**What to produce**. Extend the listing of March 2005 panels and talks below, starting right after its last sentence.

**Exercise passage**.
------

Dancing on the Battlements: Choreography in the Age of Insecurity
March 7, 2005 - 6:30 p.m.
Formerly a nation that welcomed immigrants, the United States has become fortified against “aliens”. In this panel, choreographers from abroad who have chosen to work in the U.S. and choreographers from the U.S. who have chosen to work abroad will investigate the effects of the advent of Homeland Security and the Patriot Act and address the multiplicity of new challenges immigrants now face—legally, politically, and emotionally—as borders tighten, visas get more difficult to obtain, and the cultural and funding climates becomes more hostile to the unknown.
Moderator:
Elise Bernhardt, consultant and former director of The Kitchen, New York
Panelists:
Olga Garay, program director for the arts, Doris Duke Charitable Foundation, and funder, Arts International
Patricia Hoffbauer, performer (originally from Brazil)
Ibrahim Quraishi, performer (originally from Pakistan)
Joseph V. Melillo, executive producer, the Brooklyn Academy of Music.
The Public Art Fund
“Tuesday Night Talks” with Sarah Morris
March 8, 2005 - 6:30 p.m.
Now in its 10th year, “Tuesday Night Talks” is an ongoing series of presentations and discussions by some of today's most influential artists, critics, and curators, produced by The Public Art Fund. Former talks have featured curators such as Lynne Cooke, Catherine David, Okwui Enwezor, Kasper Koenig, Hans-Ulrich Obrist, and artists such as Francis Alys, Matthew Barney, Janet Cardiff, Pierre Huyghe, Takashi Murakami, Gabriel Orozco, Pipilotti Rist, and Rachel Whiteread.
This event is presented by the Public Art Fund in collaboration with the Vera List Center for Art and Politics at The New School.
The Mind of the Photo Editor: What the Choices Mean
March 9, 2005 - 7:00 p.m.
Webcast
Photo editors choose what they print from thousands of images. Their choices affect how big stories such as elections, wars, social upheavals, and crimes are perceived and interpreted. How do they make those choices? What do they leave out? What are the pressures upon them? How do they differ in their approaches? A photography critic discusses the implications with two photo editors and a photo-journalist.
Moderator:
Vicki Goldberg, author, photography critic, New York Times
Panelists:
Kathy Ryan, photo editor, New York Times Magazine
Christopher Morris, contract photographer, Time magazine
The panel is part of the Aperture Foundation Lectures: “Confounding Expectations: Photography and the Arts,” and is presented in collaboration with the Aperture Foundation, The New School Photography Department, Parsons School of Design and the Vera List Center for Art and Politics at The New School.

------

**Recorded information**.
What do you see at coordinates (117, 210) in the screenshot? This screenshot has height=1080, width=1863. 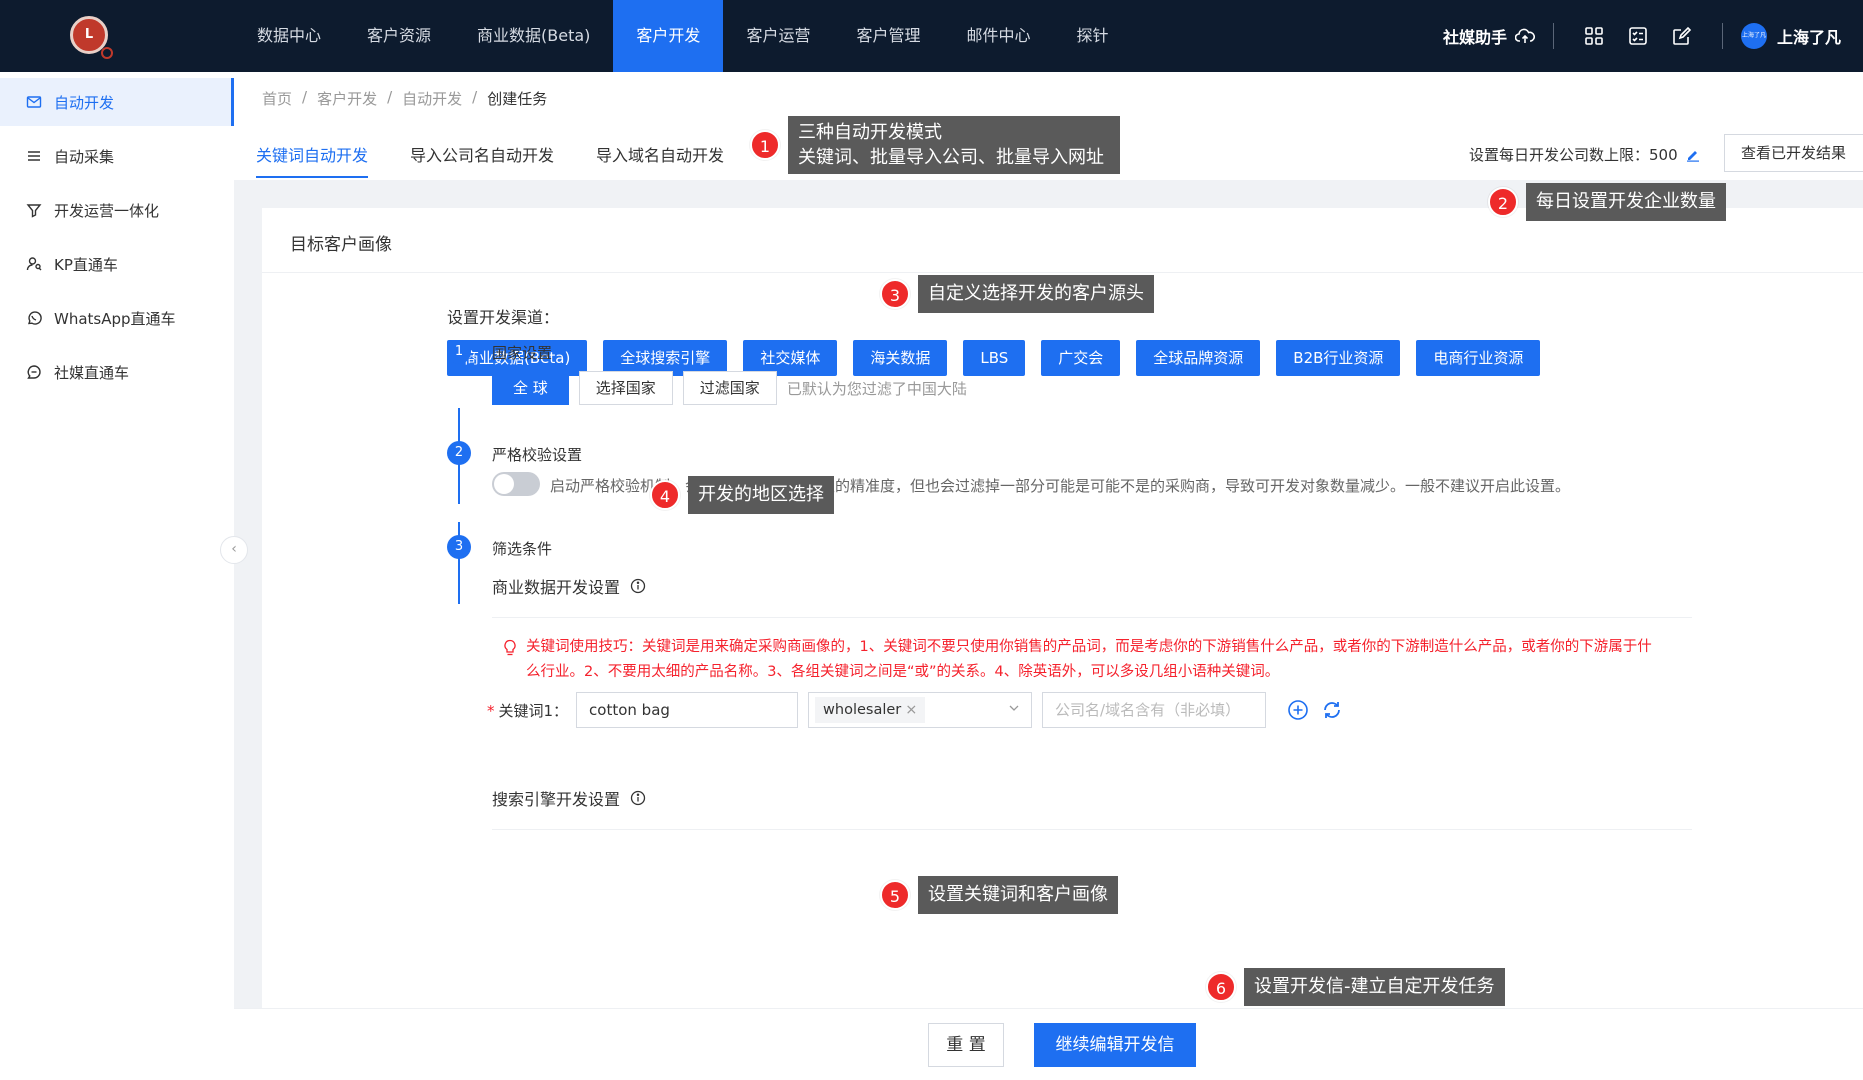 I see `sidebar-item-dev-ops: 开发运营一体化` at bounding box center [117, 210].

------

**Exercise answer**.
A Roundtable Discussion on How Acts of Unprecedented Violence Tear a City's Fabric
Artists and Extreme Events: March ‘92 Bombay / September ‘01 New York
March 14, 2005 - 6:00 p.m.
"Progress and catastrophe are the opposite faces of the same coin." -- Hannah Arendt
Cities have been the focus of societal upheavals since the dawn of human history, and the twentieth century was no exception. Urban catastrophes in this bloodiest of centuries disrupted and destroyed their conviviality, their security as places of dwelling and commerce. Cities continue to be the object and subject of extreme events—bomb blasts, forced mass movements of minorities and the poor, and catastrophic accidents resulting from careless juxtaposition of residential and industrial structures, such as petrochemical and nuclear plants or waste management facilities. Chernobyl, Bhopal and Toulouse are such cities. As these urban catastrophes get repeated in ever-changing variations, how are we to understand these patterns?
This roundtable discussion draws on the recent experiences of two metropolises, Mumbai (formerly Bombay) and New York. In March of 1992, Mumbai suffered bomb blasts after the demolition of a mosque by militant Hindus in northern India. On September 11th, 2001, New York City experienced the destruction of the World Trade Center Towers and the death of thousands.
Mumbai- and New York-based artists reflect on these urban catastrophes and the ways they impinge on their work.
Session I: 6:00 p.m. - 7:00 p.m.
“Cracks in Mondrian”
Artist Atul Dodiya in conversation with anthropologist Vyjayanthi Rao (New School University)
Session II: 7:00 p.m. - 7:15 p.m.
“The Cities Blotted into Wilderness: Adrienne Rich After Ghalib”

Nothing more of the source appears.